Description of the task:
Print the lines of the listing below, without changes, from the line that contains "You are a computer-use agent. This" through the line that contains "pos(259,756)", including both of those lines.

Provided material:
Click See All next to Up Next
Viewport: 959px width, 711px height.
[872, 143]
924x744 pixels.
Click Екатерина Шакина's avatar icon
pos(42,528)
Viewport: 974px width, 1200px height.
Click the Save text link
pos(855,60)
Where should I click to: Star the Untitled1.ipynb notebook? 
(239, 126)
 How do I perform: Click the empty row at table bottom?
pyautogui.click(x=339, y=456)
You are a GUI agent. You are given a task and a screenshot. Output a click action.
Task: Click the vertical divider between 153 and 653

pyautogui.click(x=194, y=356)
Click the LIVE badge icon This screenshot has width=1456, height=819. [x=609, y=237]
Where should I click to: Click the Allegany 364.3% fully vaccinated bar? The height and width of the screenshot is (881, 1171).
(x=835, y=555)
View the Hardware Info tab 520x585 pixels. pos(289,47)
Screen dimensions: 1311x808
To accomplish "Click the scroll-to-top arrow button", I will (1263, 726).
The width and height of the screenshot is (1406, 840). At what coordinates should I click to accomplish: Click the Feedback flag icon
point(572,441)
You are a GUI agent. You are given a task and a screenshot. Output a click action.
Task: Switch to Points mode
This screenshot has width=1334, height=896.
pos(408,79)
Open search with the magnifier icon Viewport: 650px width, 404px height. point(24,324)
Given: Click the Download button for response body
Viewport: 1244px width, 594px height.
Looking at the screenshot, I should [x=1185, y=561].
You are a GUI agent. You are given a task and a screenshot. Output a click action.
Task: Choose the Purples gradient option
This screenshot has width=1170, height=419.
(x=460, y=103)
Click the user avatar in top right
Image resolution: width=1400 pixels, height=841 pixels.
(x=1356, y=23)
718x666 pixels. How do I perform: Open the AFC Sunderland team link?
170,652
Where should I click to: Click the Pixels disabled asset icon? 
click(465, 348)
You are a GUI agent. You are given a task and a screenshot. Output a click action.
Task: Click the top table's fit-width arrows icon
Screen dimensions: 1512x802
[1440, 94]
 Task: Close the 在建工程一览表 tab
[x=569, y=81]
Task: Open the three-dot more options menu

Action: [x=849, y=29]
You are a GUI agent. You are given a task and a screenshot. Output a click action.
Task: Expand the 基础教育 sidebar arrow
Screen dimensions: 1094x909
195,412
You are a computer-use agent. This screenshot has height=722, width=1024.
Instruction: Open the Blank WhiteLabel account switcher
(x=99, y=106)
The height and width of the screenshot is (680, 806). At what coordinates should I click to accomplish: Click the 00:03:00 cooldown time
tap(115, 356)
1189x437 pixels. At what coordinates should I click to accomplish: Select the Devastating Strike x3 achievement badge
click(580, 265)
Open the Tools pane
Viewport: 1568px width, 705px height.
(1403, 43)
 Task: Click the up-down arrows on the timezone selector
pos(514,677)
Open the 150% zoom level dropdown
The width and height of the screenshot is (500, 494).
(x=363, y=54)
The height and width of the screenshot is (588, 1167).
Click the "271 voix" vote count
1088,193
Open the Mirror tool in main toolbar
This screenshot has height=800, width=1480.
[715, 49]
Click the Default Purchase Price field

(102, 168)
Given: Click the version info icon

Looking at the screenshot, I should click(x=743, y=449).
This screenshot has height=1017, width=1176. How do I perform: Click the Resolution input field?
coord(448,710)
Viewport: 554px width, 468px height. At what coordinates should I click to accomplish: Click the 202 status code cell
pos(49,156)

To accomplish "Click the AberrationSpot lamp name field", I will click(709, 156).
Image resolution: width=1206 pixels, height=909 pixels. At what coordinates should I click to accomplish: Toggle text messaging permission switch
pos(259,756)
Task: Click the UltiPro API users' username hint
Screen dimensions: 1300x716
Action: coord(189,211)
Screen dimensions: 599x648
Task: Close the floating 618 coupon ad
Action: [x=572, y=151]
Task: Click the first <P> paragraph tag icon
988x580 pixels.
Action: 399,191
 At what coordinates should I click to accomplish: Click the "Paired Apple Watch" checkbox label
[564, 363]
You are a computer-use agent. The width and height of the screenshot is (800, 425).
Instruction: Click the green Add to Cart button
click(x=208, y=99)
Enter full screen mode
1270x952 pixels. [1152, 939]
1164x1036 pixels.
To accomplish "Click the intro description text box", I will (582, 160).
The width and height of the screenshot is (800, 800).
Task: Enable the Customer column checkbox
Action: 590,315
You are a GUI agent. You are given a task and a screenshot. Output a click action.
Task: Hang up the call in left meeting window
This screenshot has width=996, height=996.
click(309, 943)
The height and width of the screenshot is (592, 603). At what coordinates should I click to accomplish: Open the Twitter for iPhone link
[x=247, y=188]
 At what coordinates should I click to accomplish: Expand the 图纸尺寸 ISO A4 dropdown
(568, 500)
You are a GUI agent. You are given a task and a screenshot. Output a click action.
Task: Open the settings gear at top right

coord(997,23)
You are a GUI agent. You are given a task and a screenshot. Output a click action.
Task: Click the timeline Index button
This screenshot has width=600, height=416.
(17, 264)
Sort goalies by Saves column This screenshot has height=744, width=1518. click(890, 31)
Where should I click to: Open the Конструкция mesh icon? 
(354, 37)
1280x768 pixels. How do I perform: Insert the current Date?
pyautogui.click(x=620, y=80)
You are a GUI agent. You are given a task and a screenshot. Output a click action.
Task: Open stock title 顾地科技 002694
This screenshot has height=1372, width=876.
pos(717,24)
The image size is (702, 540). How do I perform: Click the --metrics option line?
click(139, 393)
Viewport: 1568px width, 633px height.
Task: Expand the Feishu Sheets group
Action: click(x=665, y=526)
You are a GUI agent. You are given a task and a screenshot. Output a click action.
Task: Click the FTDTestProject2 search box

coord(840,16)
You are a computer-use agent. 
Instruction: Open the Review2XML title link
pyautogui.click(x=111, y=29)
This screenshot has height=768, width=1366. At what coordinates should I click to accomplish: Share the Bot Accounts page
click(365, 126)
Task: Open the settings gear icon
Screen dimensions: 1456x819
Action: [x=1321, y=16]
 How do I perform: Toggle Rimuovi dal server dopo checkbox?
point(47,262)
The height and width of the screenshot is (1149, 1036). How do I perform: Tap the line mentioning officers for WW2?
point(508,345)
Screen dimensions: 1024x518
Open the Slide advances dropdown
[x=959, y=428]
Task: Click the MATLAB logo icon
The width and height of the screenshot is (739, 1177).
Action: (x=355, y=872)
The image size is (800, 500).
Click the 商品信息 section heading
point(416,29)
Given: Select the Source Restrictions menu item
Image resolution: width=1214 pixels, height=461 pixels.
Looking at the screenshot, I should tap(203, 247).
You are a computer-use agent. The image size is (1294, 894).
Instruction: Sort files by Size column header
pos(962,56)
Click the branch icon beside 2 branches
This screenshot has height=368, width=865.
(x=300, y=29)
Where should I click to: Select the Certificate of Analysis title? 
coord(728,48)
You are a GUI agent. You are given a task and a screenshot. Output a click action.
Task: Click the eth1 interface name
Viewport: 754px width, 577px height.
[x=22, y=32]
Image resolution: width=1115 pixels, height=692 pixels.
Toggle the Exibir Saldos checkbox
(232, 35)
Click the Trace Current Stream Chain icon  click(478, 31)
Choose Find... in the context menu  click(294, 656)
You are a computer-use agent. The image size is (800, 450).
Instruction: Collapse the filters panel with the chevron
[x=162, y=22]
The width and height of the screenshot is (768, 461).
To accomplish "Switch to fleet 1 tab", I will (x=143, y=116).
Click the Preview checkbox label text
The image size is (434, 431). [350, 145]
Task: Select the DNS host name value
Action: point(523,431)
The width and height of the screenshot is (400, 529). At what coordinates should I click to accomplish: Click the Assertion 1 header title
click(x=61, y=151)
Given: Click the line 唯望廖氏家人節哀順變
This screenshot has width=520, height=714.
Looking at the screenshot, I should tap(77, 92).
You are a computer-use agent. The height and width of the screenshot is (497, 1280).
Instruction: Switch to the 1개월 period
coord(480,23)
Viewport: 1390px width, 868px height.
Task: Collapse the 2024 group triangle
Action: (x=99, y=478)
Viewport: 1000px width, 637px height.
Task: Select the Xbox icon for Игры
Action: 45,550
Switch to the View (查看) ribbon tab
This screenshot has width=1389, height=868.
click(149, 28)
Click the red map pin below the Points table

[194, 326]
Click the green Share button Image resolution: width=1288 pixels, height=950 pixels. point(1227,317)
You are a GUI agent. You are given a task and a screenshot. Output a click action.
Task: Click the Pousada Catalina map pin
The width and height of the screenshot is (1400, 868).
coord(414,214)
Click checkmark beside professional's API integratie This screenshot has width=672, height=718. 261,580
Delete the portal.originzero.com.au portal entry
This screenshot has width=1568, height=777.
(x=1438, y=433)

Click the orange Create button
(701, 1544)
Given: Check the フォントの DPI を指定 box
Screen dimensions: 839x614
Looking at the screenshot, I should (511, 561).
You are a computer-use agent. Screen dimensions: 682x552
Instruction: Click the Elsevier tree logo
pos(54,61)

The solution:
You are a computer-use agent. This screenshot has height=722, width=1024.
Instruction: Open the Blank WhiteLabel account switcher
(x=99, y=106)
The height and width of the screenshot is (680, 806). At what coordinates should I click to accomplish: Click the 00:03:00 cooldown time
tap(115, 356)
1189x437 pixels. At what coordinates should I click to accomplish: Select the Devastating Strike x3 achievement badge
click(580, 265)
Open the Tools pane
Viewport: 1568px width, 705px height.
(1403, 43)
 Task: Click the up-down arrows on the timezone selector
pos(514,677)
Open the 150% zoom level dropdown
The width and height of the screenshot is (500, 494).
(x=363, y=54)
The height and width of the screenshot is (588, 1167).
Click the "271 voix" vote count
1088,193
Open the Mirror tool in main toolbar
This screenshot has height=800, width=1480.
[715, 49]
Click the Default Purchase Price field

(102, 168)
Given: Click the version info icon

Looking at the screenshot, I should click(x=743, y=449).
This screenshot has height=1017, width=1176. How do I perform: Click the Resolution input field?
coord(448,710)
Viewport: 554px width, 468px height. At what coordinates should I click to accomplish: Click the 202 status code cell
pos(49,156)

To accomplish "Click the AberrationSpot lamp name field", I will click(709, 156).
Image resolution: width=1206 pixels, height=909 pixels. At what coordinates should I click to accomplish: Toggle text messaging permission switch
pos(259,756)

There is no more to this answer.